Accidents and Illnesses Abroad

If you have been injured whilst abroad you could be entitled to claim compensation.

It does not necessarily matter whether your accident occurred on holiday in this country or abroad or whether the package was dealt with privately or arranged through a package tour. You may be able to make a claim either against your tour operator, the hotel or some other organisation/individual.

The accidents which can occur abroad include the following but are not limited to:

  • Road Traffic Accidents
  • Boat and Maritime Accidents
  • Slipping, Tripping and Falls
  • Air Travel Accidents

The Package Travel, Package Holidays and Package Touring Regulations 1992 provide holiday makers with considerable protection. Under this legislation claims can be pursued in the UK courts.

Children’s Accidents

Accidents which involve children are perhaps the most traumatic of all accidents both for a child itself and also for the parents and carers involved.

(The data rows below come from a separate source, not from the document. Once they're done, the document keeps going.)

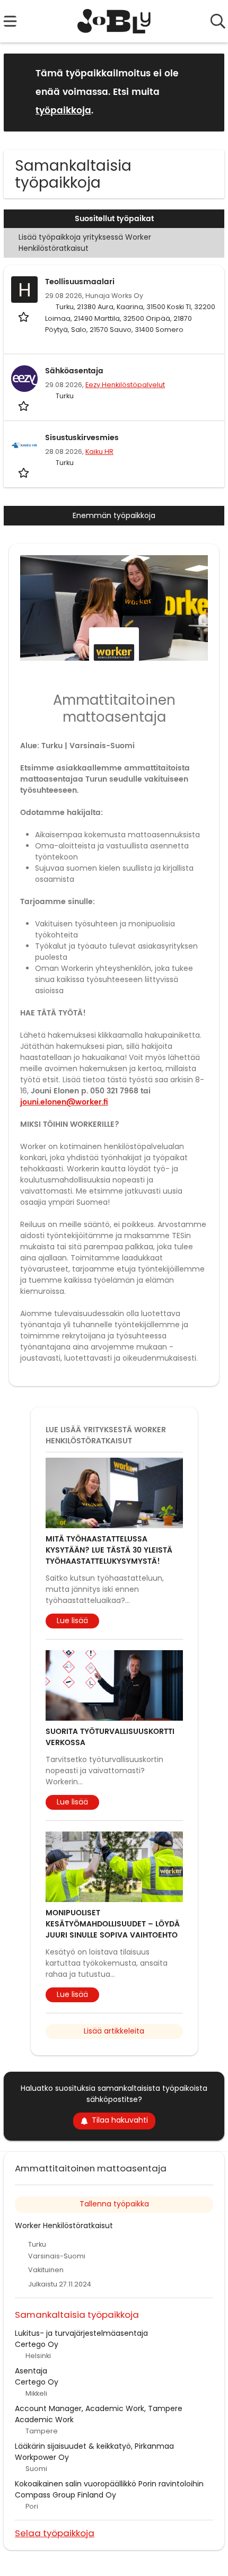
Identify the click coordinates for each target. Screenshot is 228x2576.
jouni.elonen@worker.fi (64, 1102)
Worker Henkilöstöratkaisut (64, 2225)
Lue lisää (72, 1620)
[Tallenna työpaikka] (24, 316)
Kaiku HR (99, 451)
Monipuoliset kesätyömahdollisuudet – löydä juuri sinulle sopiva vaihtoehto (113, 1924)
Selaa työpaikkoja (54, 2533)
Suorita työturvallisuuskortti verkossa (110, 1737)
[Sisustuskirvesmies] (24, 445)
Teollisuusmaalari (80, 281)
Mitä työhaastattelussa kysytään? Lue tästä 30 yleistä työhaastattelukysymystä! (109, 1550)
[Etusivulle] (114, 21)
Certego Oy (36, 2344)
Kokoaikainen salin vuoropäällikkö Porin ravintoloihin (109, 2483)
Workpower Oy (42, 2457)
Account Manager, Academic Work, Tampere (98, 2408)
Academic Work (44, 2419)
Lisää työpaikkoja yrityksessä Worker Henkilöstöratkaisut (85, 242)
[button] (208, 92)
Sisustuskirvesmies (82, 437)
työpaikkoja (63, 110)
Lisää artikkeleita (114, 2031)
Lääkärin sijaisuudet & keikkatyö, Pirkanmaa (94, 2446)
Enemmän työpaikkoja (114, 515)
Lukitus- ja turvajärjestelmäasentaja (81, 2333)
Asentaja (31, 2370)
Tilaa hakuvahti (120, 2120)
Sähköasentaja (74, 370)
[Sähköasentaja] (24, 378)
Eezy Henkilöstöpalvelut (125, 384)
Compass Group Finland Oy (65, 2495)
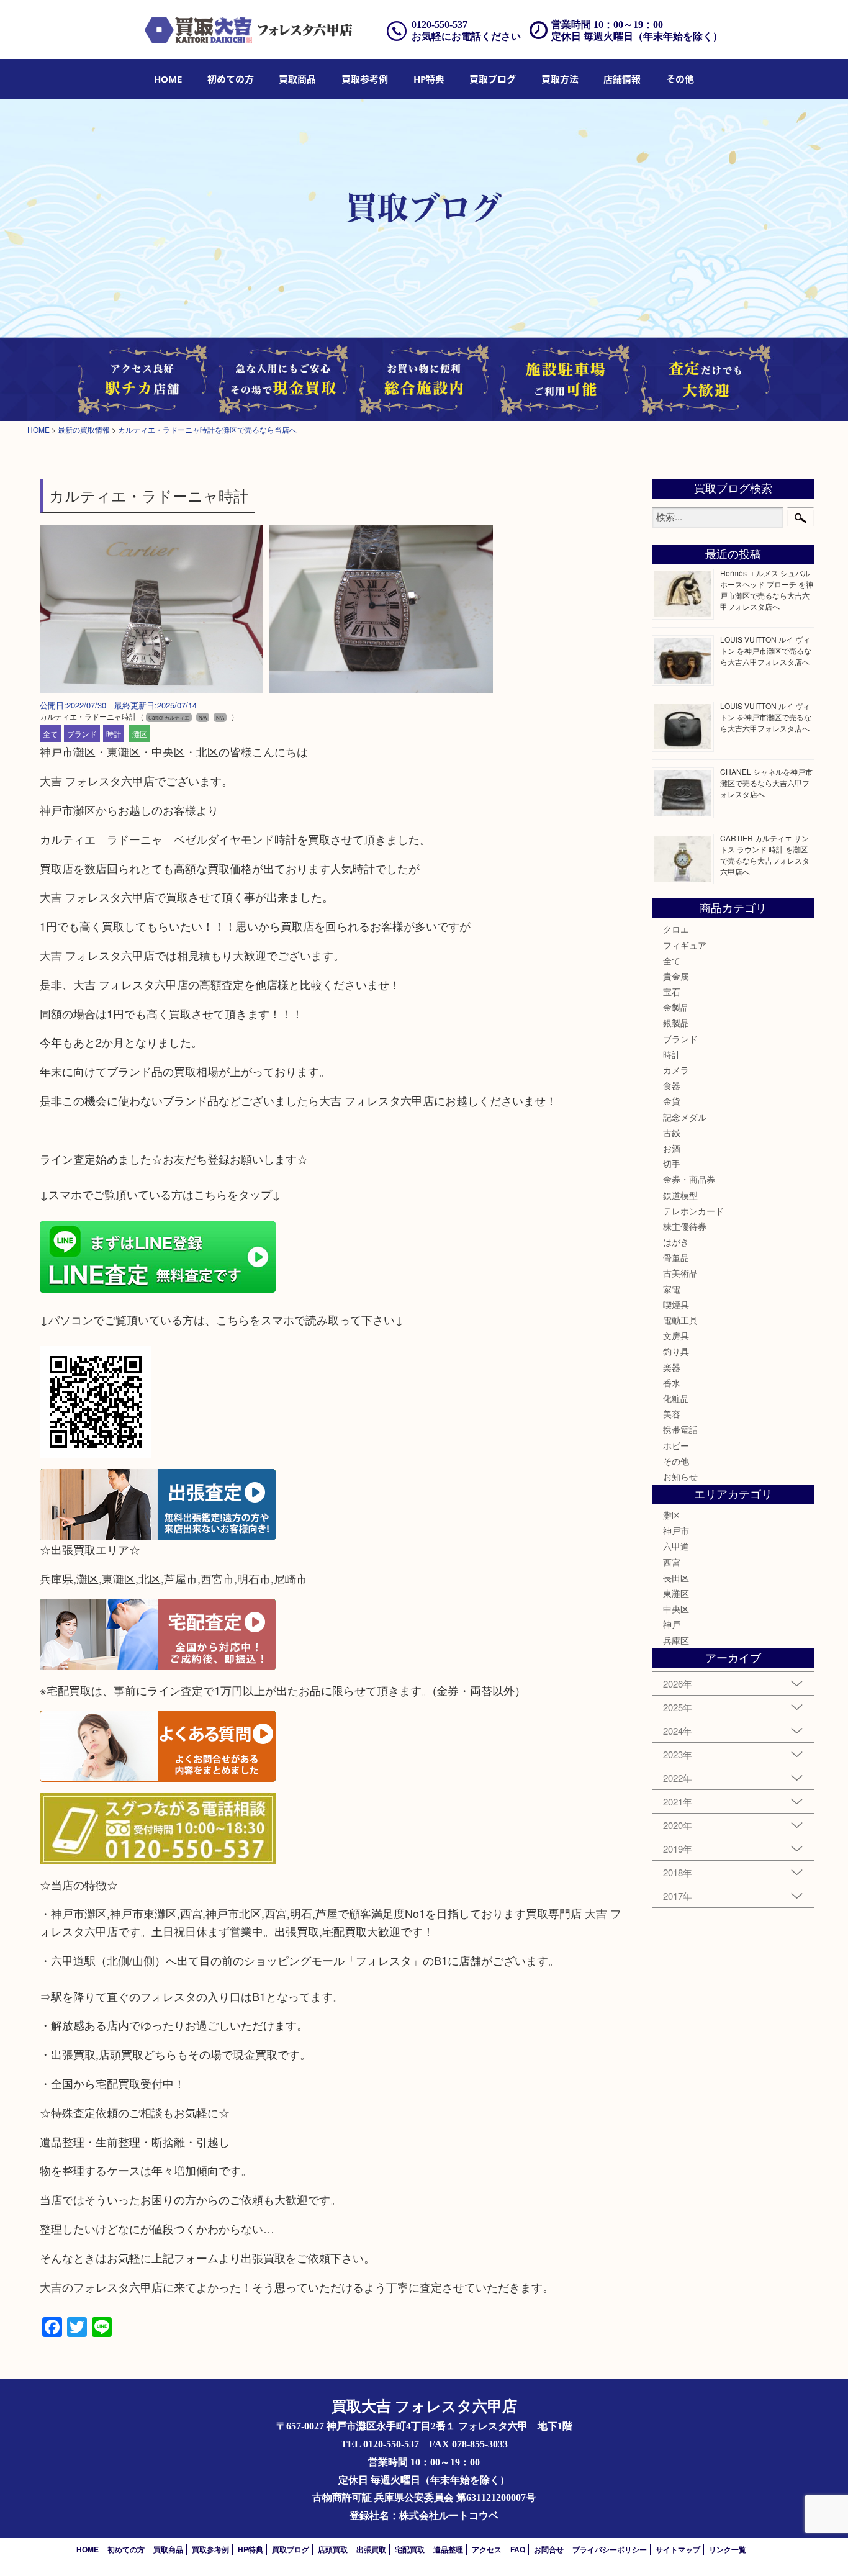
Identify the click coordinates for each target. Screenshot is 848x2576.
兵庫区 (676, 1640)
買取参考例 (364, 79)
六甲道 (676, 1546)
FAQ (517, 2549)
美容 (671, 1414)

Children may be involved in accidents at home, school or in the roads and frequently happen because a child does something silly or careless. The law agrees that children are less responsible than adults for their actions and third parties have greater responsibility to take care that children are not injured.

A personal injury claim usually has to be completed or at least proceedings issued within three years of the date of the accident. However, the rules operate differently in relation to children and the three year time limit does not start to run until the child’s 18th birthday. In addition in some very serious head injury cases there can be no time limit at all.

Accidents in Public Places

If you do sustain an accident in a public place you may be able to claim compensation. For example, if the building was open to the public, such as a supermarket, restaurant or leisure centre, then the organisation or body responsible for that building can be held liable through the operation of the principles of Occupier’s Liability.

If an accident occurred outdoors it may be that a private organisation or the local authority is responsible for that area. For instance, if you trip upon an uneven paving stone on a roadway, are cut sliding down a slide in a public park, or cut yourself on glass not cleaned away in a private or council car park you may be entitled to claim compensation from the responsible party.